Love & Anarchy screens two films, where the world is made better with skateboarding and independence is found one trick at a time.
There was a skatepark next to my childhood home in Klaukkala, Nurmijärvi. Boys would be skating there at night, being loud and competing over who’s the most badass guy in town. It was a magical place, one where we grew up, had our first kisses, rebelled – and I believe a few fellas even broke their ankles there. They were the most legendary heroes of our town and stories from that skate park often grew into big and bombastic adventures. In reality, it was a tiny piece of concrete with a few ramps and railings. The elderly people complained about the noise the youths were making while drinking cheap beer. To the elderly, the park was a stain, something to be ashamed of – but for us, it was the coolest place in town.
This year, Love and Anarchy screens two films about skateboarding: Jonah Hill’s Mid90s and Crystal Moselle’s Skate Kitchen. Both explore the pain of adolescence and growing up, but from different perspectives. Mid90s is a coming-of-age tale told from the point of view of a young boy. Skate Kitchen is a colourful and warm tale about female friendship. Both films remind the viewer of how difficult it is to be in between childhood and adulthood.

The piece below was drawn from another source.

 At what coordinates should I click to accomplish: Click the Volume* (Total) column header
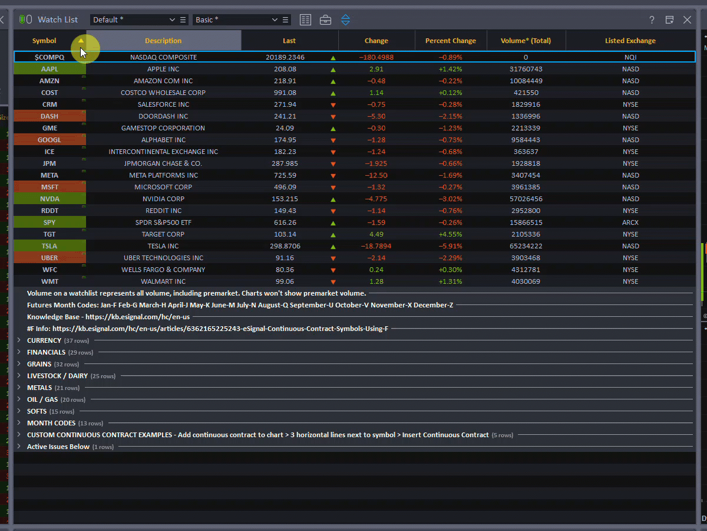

In both films our main characters, Camille (Rachelle Vinberg) in Skate Kitchen and Stevie (Sunny Suljic) in Mid90s, discover comradery in a bigger group, specifically a group of skaters. Camille hits it up with the girls of the Skate Kitchen collective and Stevie hangs out in the local skateboard shop, drinking beer and smoking weed with the other guys. Both groups want to better their worlds, from their skateboards, one trick at a time. Their homes are shown as a prison of sorts, a dreary place where you only stop by to sleep.
Stevie and Camille desire their own community, a family, since their biological families are unable to give them the same sense of intimacy and belonging as their respective skate groups.

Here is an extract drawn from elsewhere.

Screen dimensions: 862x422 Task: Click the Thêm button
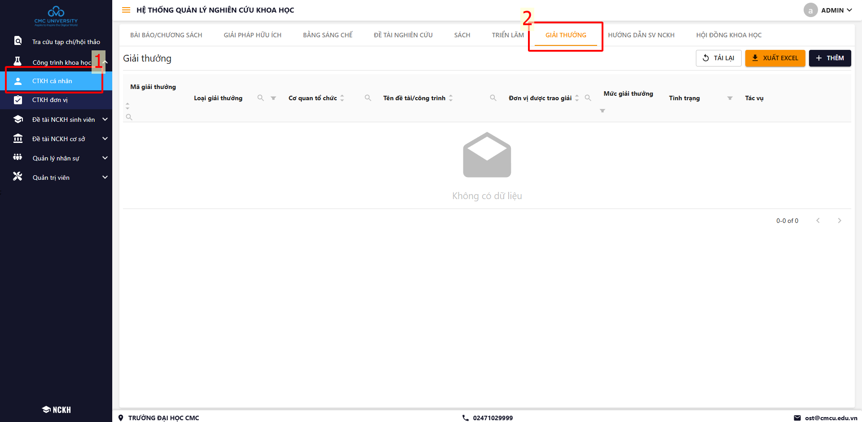(x=830, y=58)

Stevie and Camille desire their own community, a family, since their biological families are unable to give them the same sense of intimacy and belonging as their respective skate groups. Both Stevie and Camille live with their single mothers; both come from broken families and especially Stevie is missing a caring father figure. Camille’s mother can’t understand her daughter’s will to spend all her time on a skateboard. In both films, the mothers try their best, but are unable to help their children.
The skating community is able to provide the young adults of both films something better, something bigger. Skate Kitchen especially highlights Camille’s small hometown and her friends encourage her to visit New York, which proves to be equally magical to Camille as that skatepark was for me. Both Stevie and Camille are looking for independence and freedom, yet long for the feeling of belonging.

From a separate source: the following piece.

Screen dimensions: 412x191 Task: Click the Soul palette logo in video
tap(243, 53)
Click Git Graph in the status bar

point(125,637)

Stevie’s problems can’t be erased by practicing a new trick on your board as these are wounds that run much deeper.
Although both films are very similar in their themes, Mid90s finds very dark tones towards the end. Stevie becomes self-destructive and his experimenting with drugs and alcohol gets out of hand. Hill examines the pain of being young and depicts the loneliness, which can’t be alleviated by hanging out with your friends. Stevie’s problems can’t be erased by practicing a new trick on your board as these are wounds that run much deeper.
The women of Skate Kitchen may not fall into self-destructiveness, but the film powerfully reveals the gender gap in skate culture and our own tendency to see skating as a male sport. In the beginning of the film Camille falls down on her board and hurts herself. As the blood trickles down her legs, another skater assumes Camille has got her period. Camille is constantly in spaces inhabited by men and masculinity before the introduction of the girls of the skate collective.
Growing up is full of ups and downs and for a reason.
Both films work as an excellent reminder of our own issues as adolescents. You may not have tried your luck on a skateboard, but you will most likely be able to relate to the films, because they portray such universal themes. Growing up is full of ups and downs and for a reason: it is a journey filled with endless confusion and self-hatred, as Mid90s especially points out. Our most valued relationships, those rock-hard friendships, can also be the most destructive ones, as both films prove. Through many mistakes these friendships push us towards a better version of ourselves.
Camille and Stevie aren’t exactly adults by the end of their stories. They are works in progress, people who’ve learned something valuable about themselves and the world around them.